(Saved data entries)
*-*-*
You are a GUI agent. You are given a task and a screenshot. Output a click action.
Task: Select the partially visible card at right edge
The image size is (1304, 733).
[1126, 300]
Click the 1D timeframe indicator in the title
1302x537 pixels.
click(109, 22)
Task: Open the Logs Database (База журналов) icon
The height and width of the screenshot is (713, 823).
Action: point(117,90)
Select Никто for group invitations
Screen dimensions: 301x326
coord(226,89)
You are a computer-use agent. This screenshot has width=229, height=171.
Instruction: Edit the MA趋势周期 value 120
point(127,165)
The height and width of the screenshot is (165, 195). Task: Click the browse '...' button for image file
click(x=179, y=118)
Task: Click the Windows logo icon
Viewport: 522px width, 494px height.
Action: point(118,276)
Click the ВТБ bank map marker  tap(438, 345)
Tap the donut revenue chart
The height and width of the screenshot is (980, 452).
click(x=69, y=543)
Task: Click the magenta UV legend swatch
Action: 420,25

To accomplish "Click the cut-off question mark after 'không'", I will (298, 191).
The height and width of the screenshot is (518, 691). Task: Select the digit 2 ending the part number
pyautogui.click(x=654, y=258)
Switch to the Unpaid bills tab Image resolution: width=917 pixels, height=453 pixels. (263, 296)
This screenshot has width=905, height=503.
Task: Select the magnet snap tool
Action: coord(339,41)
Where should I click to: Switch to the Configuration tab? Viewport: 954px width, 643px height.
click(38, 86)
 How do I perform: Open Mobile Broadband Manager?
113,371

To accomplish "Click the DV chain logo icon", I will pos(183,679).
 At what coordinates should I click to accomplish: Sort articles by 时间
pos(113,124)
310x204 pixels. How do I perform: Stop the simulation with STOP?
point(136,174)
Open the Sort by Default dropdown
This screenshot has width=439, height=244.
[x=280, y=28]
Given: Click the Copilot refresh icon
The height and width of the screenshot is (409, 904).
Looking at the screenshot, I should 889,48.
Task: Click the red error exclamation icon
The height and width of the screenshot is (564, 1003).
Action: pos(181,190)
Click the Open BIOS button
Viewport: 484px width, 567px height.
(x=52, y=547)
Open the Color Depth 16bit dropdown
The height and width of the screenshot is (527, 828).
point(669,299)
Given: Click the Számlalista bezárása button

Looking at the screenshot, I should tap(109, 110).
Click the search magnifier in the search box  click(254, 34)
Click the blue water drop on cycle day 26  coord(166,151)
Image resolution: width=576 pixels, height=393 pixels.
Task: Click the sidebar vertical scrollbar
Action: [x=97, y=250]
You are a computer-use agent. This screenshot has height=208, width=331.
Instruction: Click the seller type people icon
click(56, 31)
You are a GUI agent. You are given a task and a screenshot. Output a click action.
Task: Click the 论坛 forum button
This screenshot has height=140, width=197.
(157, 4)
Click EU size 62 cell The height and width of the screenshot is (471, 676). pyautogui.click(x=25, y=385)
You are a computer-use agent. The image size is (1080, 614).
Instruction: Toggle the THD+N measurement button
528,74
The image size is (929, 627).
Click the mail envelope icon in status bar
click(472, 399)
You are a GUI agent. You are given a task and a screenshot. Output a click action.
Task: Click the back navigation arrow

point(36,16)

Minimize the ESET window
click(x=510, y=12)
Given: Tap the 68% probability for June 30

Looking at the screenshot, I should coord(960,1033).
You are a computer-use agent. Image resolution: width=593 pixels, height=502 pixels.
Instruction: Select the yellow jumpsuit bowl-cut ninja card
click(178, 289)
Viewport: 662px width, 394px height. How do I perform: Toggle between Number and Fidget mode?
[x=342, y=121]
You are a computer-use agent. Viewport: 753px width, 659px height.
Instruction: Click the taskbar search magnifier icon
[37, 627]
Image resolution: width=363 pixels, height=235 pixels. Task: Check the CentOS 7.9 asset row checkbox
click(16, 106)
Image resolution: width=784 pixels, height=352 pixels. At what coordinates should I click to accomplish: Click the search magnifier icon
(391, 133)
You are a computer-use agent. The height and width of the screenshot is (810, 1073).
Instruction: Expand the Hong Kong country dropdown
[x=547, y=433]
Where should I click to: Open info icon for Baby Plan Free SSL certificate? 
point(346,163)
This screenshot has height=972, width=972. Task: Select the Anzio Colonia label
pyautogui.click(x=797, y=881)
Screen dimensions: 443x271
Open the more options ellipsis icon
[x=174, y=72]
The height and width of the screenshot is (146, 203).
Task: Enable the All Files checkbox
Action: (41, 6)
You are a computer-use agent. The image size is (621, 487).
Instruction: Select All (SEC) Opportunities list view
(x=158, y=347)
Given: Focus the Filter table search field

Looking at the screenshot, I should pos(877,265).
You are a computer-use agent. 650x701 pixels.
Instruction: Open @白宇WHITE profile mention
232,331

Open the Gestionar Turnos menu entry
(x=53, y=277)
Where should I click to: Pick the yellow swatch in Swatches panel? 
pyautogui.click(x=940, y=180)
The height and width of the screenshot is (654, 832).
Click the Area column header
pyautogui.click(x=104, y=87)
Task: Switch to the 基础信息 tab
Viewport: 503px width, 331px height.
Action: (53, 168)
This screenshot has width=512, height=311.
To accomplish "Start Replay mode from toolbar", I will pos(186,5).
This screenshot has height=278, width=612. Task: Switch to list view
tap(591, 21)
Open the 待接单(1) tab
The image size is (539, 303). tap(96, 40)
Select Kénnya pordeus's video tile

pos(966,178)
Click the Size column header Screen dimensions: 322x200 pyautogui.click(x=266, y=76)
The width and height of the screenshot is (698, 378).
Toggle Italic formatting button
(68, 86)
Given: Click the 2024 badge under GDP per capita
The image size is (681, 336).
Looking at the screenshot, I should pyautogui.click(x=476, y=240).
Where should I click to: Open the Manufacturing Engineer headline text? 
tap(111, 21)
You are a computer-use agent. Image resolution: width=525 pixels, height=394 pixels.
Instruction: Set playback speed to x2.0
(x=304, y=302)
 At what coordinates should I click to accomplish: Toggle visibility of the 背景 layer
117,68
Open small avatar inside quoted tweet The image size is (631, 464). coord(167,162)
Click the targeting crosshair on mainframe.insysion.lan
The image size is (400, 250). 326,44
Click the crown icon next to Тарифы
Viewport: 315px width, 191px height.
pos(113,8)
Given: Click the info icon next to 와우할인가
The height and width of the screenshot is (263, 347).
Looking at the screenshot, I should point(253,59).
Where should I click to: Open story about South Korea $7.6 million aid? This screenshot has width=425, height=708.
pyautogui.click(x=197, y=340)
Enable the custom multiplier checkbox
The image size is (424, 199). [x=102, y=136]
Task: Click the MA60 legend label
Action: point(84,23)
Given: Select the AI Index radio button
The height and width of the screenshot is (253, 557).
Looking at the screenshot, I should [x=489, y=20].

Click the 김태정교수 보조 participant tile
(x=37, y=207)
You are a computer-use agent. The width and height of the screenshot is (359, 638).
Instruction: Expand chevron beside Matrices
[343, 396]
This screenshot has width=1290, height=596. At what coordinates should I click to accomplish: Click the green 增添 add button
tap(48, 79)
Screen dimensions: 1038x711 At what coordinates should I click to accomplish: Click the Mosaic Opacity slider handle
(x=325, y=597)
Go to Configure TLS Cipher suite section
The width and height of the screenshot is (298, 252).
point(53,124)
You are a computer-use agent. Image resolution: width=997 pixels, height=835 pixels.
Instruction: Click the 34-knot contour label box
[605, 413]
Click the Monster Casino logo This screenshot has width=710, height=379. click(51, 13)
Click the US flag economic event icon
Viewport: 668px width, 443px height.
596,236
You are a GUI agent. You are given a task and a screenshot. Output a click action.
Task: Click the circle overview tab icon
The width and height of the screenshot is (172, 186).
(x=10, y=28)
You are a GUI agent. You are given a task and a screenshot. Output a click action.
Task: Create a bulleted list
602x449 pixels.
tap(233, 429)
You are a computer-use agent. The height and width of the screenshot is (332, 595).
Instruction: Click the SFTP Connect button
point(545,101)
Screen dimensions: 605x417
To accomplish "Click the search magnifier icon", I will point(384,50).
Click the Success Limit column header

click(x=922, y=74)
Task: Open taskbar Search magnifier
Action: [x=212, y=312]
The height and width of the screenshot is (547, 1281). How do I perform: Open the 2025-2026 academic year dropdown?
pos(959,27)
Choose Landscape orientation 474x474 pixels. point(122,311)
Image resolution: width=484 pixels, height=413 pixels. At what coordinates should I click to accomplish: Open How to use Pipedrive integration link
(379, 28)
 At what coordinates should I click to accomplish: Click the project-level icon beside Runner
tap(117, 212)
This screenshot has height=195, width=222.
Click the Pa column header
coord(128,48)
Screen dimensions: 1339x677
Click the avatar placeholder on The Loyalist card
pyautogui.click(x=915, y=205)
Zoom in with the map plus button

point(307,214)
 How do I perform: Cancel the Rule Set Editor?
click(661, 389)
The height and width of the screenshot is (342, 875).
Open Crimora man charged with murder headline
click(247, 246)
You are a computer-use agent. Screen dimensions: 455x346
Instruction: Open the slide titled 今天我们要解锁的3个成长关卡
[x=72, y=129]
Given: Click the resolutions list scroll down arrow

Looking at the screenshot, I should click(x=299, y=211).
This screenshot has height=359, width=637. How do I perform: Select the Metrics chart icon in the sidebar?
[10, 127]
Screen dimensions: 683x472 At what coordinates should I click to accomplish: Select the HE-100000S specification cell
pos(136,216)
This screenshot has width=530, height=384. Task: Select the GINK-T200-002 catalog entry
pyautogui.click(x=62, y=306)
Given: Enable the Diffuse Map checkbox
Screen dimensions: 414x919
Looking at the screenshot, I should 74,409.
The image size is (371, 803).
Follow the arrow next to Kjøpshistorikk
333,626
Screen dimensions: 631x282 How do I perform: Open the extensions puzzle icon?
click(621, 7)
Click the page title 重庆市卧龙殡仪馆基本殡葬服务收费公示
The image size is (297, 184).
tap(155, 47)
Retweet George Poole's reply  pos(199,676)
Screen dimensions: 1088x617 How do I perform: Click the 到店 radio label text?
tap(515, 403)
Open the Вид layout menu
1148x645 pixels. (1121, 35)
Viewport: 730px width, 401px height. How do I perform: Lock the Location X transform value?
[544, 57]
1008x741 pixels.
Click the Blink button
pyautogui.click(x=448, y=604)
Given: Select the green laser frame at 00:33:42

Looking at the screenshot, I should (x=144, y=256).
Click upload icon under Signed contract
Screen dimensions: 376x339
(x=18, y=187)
*-*-*
__Task to carry out__
Lines holding "logo": copy each one from the records above.

__Result of this task__
Task: Click the Windows logo icon
To accomplish "Click the DV chain logo icon", I will pos(183,679).
Click the Monster Casino logo This screenshot has width=710, height=379. click(51, 13)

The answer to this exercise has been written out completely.